Joji TOKUI (Shinshu University and RIETI),

Tsutomu MIYAGAWA (Gakushuin University and RIETI),

Kazuyasu KAWASAKI (Tokai University),


  • This paper is a revised version of the paper which was presented at the first workshop on the economic impacts on the 3.11 earthquake at Tokyo. We thank Professors Robert Dekle (University of Southern California), Jonathan Eaton (Pennsylvania State University), Theresa Greany (University of Hawaii) and Etsuro Shioji (Hitotsubashi University) for excellent comments. The preliminary version of this paper was a part of RIETI Policy Discussion Paper No. 12-P-004 “The Economic Impact of the Great East-Japan Earthquake: Comparison with Other Disasters, the Supply Chain Disruptions, and the Electric Power Supply Constraint” (in Japanese). This study is partly supported by a Grant-in-Aid for Scientific Research from the Ministry of Education, Culture, Sports, Science and Technology (No.24530296 and No.22223004) of Japan


The Great East-Japan Earthquake of March 11th, 2011 had a serious negative economic impact on the Japanese economy. The earthquake substantially reduced production not only in regions directly hit by the earthquake but also in the other part of Japan by the propagated consequences of supply chain disruptions. We examine the economic impact of the supply chain disruptions immediately following the earthquake using regional IO tables, the JIP database and other statistics. Our estimate shows that the amount of production loss caused by the supply chain disruptions would count 1.3% of Japanese GDP at maximum level. We also analyzed the possible extent of the damage reducing effect by building multiple supply chains to cope with potential natural disasters in the future. On the other hand, economic linkage of the earthquake hit regions to the other regions of Japan may promote early recovery from damages relying on affluent cooperation by interested firms. We confirm this possibility using regional IO tables.

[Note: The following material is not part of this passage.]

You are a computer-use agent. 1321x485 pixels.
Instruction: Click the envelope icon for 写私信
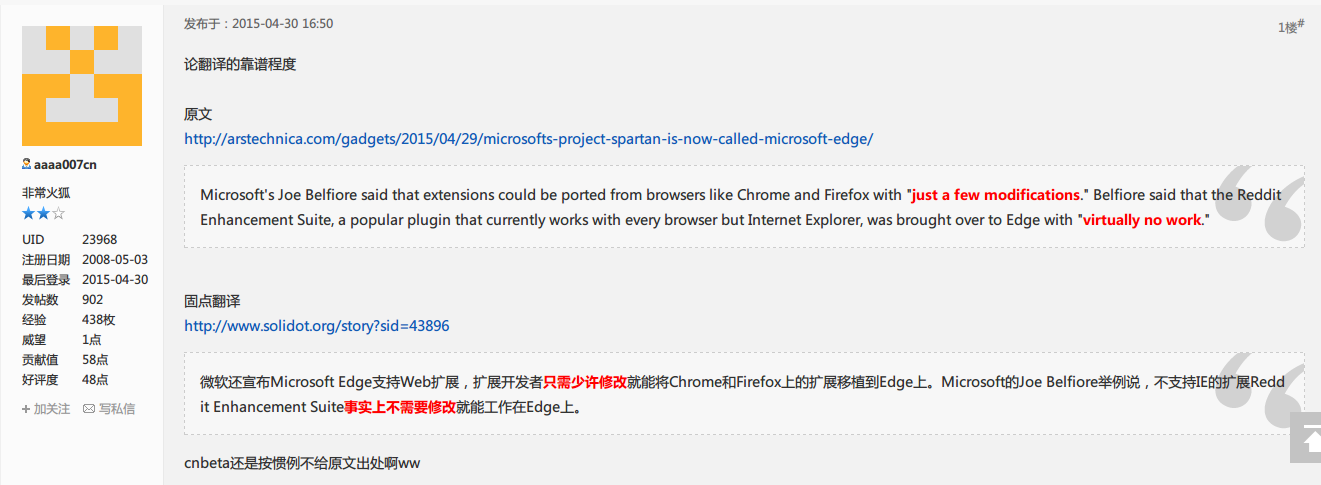pyautogui.click(x=89, y=409)
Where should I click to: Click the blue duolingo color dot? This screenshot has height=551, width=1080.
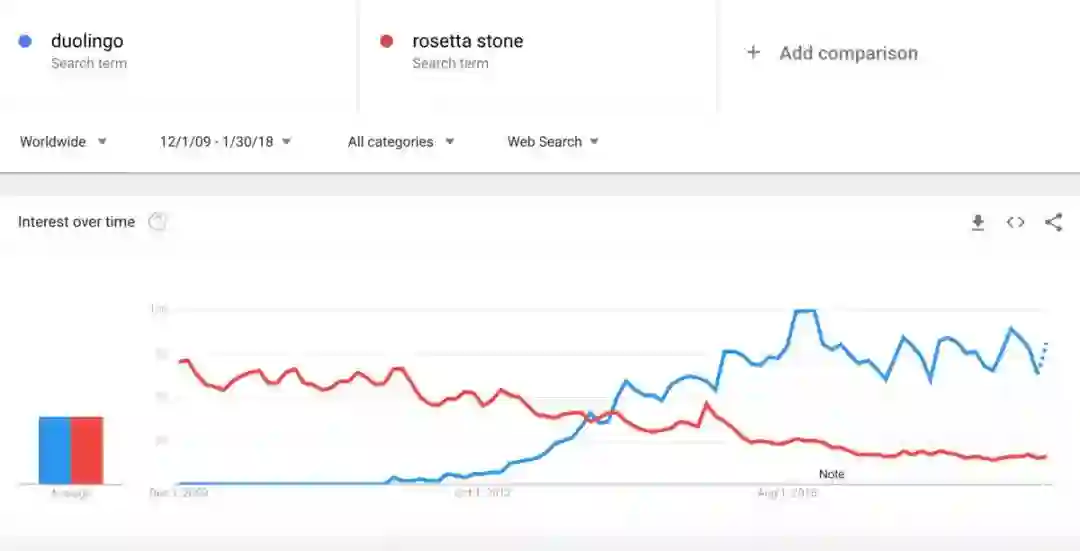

Key words: earthquake, economic damage, supply chain, regional IO tables,

JEL classification: L94, Q43, R11, R15

1. Introduction

The Great East-Japan Earthquake of March 11, 2011 had a serious negative economic impact on the Japanese economy. The destructions in social infrastructures such as power plants, roads, railways, and ports gave negative effects on economic activities in Tohoku and North-Kanto areas. However, in the Great East-Japan Earthquake, as shown in Table 1 it is important to note that the short-term production activities in the private sector were greatly influenced not only in the earthquake hit area but also in the area that was not directly hit by the earthquake. Right after the earthquake, even in the countries outside of Japan, especially in the automobile and electronic equipment industries, the concern about the possible effect on their production activities caused by the supply shortage of essential parts of their product was widely publicized.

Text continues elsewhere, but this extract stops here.